AksaraNewsroom.ID – Kebiasaan mengelola uang tidak harus menunggu seseorang beranjak dewasa. Bank Sumsel Babel (BSB) Cabang Pangkalpinang mendorong budaya menabung sejak usia dini melalui program edukasi keuangan bertema “Generasi Cerdas Finansial”.
Kegiatan yang digelar pada Sabtu (12/9/2026) tersebut dipimpin langsung Kepala Cabang Bank Sumsel Babel Pangkalpinang, M. Said Nasrullah, bersama tim.
Program ini tidak hanya memperkenalkan pentingnya menabung, tetapi juga mengenalkan produk rekening yang dirancang khusus untuk memenuhi kebutuhan pelajar sekaligus membangun kebiasaan finansial yang sehat sejak dini.
Said Nasrullah mengatakan, membuka rekening tabungan bagi pelajar relatif mudah. Anak yang belum memiliki KTP dapat menggunakan Kartu Identitas Anak (KIA), Kartu Keluarga (KK), serta KTP orang tua sebagai pendamping.
“Tidak perlu menunggu punya KTP. Cukup KIA dan KK, anak-anak sudah bisa punya rekening sendiri. Jadi tidak perlu lagi menabung di celengan ayam atau celengan buaya, sekarang sudah bisa di rekening bank,” ungkap Said Nasrullah.

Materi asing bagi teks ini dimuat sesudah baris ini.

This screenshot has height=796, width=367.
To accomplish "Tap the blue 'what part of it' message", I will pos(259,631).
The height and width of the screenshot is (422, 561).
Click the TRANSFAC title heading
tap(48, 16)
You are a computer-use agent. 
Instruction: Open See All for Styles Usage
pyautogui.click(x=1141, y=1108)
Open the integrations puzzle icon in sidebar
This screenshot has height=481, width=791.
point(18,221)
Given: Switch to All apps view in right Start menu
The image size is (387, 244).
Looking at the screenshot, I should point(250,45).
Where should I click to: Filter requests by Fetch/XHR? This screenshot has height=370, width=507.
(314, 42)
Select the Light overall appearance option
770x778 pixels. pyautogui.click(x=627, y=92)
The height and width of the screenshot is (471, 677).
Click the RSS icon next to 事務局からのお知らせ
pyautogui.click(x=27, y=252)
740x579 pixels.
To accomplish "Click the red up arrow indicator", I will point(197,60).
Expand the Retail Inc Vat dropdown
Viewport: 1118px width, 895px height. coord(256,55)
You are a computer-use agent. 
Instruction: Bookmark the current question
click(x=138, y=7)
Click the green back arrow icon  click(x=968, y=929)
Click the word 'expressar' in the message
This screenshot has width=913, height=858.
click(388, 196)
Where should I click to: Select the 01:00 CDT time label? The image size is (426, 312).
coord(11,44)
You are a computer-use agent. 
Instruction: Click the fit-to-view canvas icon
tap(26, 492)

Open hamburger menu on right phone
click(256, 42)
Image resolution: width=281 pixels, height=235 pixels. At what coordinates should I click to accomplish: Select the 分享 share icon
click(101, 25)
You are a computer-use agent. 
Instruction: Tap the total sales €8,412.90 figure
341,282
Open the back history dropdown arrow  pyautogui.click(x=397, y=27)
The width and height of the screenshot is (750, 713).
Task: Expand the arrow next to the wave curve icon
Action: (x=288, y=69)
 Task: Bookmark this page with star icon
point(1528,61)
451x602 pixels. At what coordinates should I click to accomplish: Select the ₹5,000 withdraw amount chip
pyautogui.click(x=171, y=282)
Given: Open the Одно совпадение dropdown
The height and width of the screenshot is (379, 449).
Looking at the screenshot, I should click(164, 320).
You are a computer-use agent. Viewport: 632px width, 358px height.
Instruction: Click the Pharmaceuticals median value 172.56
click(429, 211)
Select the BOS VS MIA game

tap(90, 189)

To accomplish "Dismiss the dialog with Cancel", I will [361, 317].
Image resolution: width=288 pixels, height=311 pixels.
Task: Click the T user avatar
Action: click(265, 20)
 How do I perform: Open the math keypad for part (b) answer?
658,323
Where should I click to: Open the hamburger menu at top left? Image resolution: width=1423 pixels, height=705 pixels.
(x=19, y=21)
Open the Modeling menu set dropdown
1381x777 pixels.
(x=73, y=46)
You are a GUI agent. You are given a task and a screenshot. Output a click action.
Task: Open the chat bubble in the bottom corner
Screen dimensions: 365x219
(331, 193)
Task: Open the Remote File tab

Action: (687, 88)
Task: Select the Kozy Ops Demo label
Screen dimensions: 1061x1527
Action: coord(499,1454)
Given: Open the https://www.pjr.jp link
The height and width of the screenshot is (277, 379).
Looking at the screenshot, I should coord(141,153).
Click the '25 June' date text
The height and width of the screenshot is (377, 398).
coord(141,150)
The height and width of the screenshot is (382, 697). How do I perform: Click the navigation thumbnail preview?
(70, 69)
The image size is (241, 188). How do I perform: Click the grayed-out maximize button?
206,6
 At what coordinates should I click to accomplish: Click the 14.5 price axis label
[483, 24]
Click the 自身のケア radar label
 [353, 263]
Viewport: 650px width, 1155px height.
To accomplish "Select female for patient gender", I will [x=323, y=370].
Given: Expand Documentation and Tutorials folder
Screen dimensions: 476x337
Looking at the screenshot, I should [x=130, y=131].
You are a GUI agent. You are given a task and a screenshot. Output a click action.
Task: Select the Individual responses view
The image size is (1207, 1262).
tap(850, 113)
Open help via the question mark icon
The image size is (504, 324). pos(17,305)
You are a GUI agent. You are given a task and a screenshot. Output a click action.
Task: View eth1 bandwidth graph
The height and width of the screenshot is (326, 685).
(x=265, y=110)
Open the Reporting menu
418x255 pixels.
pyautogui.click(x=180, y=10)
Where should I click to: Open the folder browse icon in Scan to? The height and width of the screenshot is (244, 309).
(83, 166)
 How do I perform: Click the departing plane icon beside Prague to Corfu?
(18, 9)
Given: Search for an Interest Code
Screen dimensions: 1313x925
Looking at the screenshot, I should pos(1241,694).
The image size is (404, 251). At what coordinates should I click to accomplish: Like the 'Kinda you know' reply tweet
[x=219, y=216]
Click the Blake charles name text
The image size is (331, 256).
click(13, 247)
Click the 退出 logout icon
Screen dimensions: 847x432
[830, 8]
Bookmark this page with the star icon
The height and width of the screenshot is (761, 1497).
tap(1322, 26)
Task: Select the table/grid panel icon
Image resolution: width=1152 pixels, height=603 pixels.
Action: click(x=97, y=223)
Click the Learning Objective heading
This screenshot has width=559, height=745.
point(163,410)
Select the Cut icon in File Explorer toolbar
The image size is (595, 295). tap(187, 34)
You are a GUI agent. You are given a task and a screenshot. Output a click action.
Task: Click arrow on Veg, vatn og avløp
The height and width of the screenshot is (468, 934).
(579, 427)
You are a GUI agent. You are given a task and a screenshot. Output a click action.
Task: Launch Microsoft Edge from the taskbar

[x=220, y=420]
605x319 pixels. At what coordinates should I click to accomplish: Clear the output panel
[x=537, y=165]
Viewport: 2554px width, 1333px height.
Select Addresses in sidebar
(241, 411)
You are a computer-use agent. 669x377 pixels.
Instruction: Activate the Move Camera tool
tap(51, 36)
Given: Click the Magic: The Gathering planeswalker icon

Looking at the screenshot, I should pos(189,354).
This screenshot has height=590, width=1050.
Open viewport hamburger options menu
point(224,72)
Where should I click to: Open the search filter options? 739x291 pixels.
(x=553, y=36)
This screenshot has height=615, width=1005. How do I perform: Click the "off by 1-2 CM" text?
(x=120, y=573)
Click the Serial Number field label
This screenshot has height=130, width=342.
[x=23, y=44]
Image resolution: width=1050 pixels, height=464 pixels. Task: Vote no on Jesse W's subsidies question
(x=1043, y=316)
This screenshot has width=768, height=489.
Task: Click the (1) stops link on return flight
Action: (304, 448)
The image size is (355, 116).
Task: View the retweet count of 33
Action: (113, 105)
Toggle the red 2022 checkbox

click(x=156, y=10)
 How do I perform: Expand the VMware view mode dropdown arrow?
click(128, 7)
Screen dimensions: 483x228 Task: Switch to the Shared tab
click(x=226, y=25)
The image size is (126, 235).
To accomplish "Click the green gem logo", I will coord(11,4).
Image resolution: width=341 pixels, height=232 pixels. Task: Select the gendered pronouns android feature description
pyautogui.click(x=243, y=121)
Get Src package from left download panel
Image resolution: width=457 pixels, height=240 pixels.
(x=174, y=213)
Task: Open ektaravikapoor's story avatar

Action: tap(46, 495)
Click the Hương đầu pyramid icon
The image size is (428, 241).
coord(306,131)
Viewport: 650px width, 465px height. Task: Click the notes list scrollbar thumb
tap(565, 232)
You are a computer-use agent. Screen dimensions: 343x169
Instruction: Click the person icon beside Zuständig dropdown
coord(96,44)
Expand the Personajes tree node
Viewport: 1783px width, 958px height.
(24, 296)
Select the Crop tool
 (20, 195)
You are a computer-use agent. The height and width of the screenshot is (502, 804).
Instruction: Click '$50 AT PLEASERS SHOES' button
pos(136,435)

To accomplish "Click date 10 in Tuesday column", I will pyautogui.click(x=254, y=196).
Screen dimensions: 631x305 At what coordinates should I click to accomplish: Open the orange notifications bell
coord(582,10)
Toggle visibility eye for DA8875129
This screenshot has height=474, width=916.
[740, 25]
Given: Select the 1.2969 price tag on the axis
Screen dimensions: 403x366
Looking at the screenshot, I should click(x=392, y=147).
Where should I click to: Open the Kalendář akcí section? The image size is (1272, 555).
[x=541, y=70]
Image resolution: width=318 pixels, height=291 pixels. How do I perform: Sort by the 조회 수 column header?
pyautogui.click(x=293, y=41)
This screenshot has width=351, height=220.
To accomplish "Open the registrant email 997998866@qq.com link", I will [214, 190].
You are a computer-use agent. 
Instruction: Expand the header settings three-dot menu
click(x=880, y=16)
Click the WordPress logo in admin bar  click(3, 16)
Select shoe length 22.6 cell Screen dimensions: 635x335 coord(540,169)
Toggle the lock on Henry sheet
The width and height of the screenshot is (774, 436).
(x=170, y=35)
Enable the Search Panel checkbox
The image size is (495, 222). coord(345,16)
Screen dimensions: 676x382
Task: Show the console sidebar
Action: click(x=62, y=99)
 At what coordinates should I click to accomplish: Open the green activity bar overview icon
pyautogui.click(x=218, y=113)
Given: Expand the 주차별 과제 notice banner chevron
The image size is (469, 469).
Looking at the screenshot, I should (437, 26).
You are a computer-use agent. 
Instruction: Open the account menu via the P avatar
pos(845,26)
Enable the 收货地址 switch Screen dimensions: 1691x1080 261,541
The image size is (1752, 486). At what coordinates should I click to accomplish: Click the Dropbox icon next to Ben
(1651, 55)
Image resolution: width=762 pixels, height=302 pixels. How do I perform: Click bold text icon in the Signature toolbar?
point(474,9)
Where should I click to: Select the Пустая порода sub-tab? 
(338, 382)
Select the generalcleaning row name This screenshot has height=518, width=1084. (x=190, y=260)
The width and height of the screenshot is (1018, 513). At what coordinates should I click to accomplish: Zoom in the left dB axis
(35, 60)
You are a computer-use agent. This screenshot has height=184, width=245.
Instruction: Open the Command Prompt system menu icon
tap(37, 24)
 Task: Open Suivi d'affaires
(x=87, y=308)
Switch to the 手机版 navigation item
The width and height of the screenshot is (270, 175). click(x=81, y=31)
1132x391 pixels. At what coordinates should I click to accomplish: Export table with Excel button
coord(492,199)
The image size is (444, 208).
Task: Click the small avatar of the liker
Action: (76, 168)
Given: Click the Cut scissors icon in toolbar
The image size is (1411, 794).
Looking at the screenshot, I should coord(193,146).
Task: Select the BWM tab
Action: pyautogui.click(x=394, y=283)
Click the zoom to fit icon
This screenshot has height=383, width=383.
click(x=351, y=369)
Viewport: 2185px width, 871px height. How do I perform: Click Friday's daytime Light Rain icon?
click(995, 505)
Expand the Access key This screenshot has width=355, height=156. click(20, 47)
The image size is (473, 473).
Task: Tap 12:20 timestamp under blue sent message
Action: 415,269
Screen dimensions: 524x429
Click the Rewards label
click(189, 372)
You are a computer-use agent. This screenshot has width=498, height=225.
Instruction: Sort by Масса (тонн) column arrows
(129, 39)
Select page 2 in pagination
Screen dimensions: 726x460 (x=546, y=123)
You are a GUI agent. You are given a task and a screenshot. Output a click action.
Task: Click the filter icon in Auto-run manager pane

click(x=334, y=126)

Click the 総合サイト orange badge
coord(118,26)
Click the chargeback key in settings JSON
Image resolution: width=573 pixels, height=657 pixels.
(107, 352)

Tiga Pilihan Tabungan untuk Pelajar
Untuk mendukung kebiasaan tersebut, Bank Sumsel Babel menyediakan tiga pilihan tabungan yang disesuaikan dengan usia, kebutuhan, dan tujuan finansial pelajar.
Pertama, Tabungan Simpel Rekening Sekolah dengan setoran awal hanya Rp5.000. Rekening ini menggunakan nama anak sendiri dan dapat dimanfaatkan sebagai bagian dari program tabungan sekolah maupun untuk melatih anak menyisihkan uang saku.
Kedua, Tabungan Pesirah Junior, rekening yang dirancang khusus bagi anak dengan setoran awal Rp10.000. Produk ini telah dilengkapi fasilitas kartu ATM sehingga anak tidak perlu menunggu berusia 17 tahun atau memiliki KTP untuk mendapatkan kartu tersebut.
Penarikan dapat dilakukan melalui ATM Bank Sumsel Babel dan nasabah juga mendapatkan bunga tabungan.
Ketiga, Tabungan Pesirah Adik, yang lebih diarahkan untuk tujuan menabung secara terencana. Dengan setoran awal Rp100.000 dan sistem auto debit atau auto transfer bulanan, produk ini dapat digunakan untuk membangun kebiasaan menabung dalam jangka panjang.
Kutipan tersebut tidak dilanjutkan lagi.